What you are asked to do — The answer must restate every record word for word.
Start of Input material
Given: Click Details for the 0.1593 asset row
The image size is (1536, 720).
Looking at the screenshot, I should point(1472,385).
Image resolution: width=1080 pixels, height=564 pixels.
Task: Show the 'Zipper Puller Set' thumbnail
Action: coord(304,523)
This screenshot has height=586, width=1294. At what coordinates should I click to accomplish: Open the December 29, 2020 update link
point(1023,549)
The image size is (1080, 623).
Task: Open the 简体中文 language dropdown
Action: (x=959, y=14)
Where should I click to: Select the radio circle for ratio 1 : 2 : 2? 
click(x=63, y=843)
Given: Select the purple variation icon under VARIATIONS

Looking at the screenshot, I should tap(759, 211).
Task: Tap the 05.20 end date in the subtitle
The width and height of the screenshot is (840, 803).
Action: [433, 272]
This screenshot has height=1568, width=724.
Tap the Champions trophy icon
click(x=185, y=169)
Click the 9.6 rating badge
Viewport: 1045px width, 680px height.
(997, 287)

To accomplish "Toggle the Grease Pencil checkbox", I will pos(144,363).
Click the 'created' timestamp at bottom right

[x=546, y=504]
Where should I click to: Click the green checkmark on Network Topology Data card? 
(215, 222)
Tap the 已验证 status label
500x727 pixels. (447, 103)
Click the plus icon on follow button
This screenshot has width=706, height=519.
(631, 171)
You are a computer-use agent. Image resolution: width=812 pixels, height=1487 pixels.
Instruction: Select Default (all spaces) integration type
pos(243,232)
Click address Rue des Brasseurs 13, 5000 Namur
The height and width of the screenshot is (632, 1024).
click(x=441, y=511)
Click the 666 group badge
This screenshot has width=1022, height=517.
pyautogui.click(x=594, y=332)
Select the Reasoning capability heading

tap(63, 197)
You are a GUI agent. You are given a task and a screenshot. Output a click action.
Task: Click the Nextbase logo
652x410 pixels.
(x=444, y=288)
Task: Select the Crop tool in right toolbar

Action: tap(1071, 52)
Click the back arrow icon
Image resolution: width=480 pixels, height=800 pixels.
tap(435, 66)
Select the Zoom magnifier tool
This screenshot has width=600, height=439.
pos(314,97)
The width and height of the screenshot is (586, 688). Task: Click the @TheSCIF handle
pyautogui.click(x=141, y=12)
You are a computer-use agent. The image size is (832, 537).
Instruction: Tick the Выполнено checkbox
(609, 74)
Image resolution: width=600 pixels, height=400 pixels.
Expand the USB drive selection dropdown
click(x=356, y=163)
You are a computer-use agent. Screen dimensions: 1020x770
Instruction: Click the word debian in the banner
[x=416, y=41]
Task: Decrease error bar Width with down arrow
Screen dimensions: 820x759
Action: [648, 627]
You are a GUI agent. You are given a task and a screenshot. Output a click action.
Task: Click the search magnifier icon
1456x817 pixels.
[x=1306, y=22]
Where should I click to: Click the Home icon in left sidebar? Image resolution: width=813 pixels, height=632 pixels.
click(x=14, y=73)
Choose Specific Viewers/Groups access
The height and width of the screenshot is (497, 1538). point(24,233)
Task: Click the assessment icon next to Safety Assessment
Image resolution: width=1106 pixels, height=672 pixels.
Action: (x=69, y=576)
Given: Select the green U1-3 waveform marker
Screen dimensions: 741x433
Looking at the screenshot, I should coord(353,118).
End of Input material
Completed exercise —
Given: Click Details for the 0.1593 asset row
The image size is (1536, 720).
Looking at the screenshot, I should point(1472,385).
Image resolution: width=1080 pixels, height=564 pixels.
Task: Show the 'Zipper Puller Set' thumbnail
Action: coord(304,523)
This screenshot has height=586, width=1294. At what coordinates should I click to accomplish: Open the December 29, 2020 update link
point(1023,549)
The image size is (1080, 623).
Task: Open the 简体中文 language dropdown
Action: (x=959, y=14)
Where should I click to: Select the radio circle for ratio 1 : 2 : 2? 
click(x=63, y=843)
Given: Select the purple variation icon under VARIATIONS

Looking at the screenshot, I should tap(759, 211).
Task: Tap the 05.20 end date in the subtitle
The width and height of the screenshot is (840, 803).
Action: [433, 272]
This screenshot has height=1568, width=724.
Tap the Champions trophy icon
click(x=185, y=169)
Click the 9.6 rating badge
Viewport: 1045px width, 680px height.
(997, 287)

To accomplish "Toggle the Grease Pencil checkbox", I will pos(144,363).
Click the 'created' timestamp at bottom right

[x=546, y=504]
Where should I click to: Click the green checkmark on Network Topology Data card? 
(215, 222)
Tap the 已验证 status label
500x727 pixels. (447, 103)
Click the plus icon on follow button
This screenshot has width=706, height=519.
(631, 171)
You are a computer-use agent. Image resolution: width=812 pixels, height=1487 pixels.
Instruction: Select Default (all spaces) integration type
pos(243,232)
Click address Rue des Brasseurs 13, 5000 Namur
The height and width of the screenshot is (632, 1024).
click(x=441, y=511)
Click the 666 group badge
This screenshot has width=1022, height=517.
pyautogui.click(x=594, y=332)
Select the Reasoning capability heading

tap(63, 197)
You are a GUI agent. You are given a task and a screenshot. Output a click action.
Task: Click the Nextbase logo
652x410 pixels.
(x=444, y=288)
Task: Select the Crop tool in right toolbar

Action: tap(1071, 52)
Click the back arrow icon
Image resolution: width=480 pixels, height=800 pixels.
tap(435, 66)
Select the Zoom magnifier tool
This screenshot has width=600, height=439.
pos(314,97)
The width and height of the screenshot is (586, 688). Task: Click the @TheSCIF handle
pyautogui.click(x=141, y=12)
You are a computer-use agent. The image size is (832, 537).
Instruction: Tick the Выполнено checkbox
(609, 74)
Image resolution: width=600 pixels, height=400 pixels.
Expand the USB drive selection dropdown
click(x=356, y=163)
You are a computer-use agent. Screen dimensions: 1020x770
Instruction: Click the word debian in the banner
[x=416, y=41]
Task: Decrease error bar Width with down arrow
Screen dimensions: 820x759
Action: [648, 627]
You are a GUI agent. You are given a task and a screenshot. Output a click action.
Task: Click the search magnifier icon
1456x817 pixels.
[x=1306, y=22]
Where should I click to: Click the Home icon in left sidebar? Image resolution: width=813 pixels, height=632 pixels.
click(x=14, y=73)
Choose Specific Viewers/Groups access
The height and width of the screenshot is (497, 1538). point(24,233)
Task: Click the assessment icon next to Safety Assessment
Image resolution: width=1106 pixels, height=672 pixels.
Action: (x=69, y=576)
Given: Select the green U1-3 waveform marker
Screen dimensions: 741x433
Looking at the screenshot, I should coord(353,118).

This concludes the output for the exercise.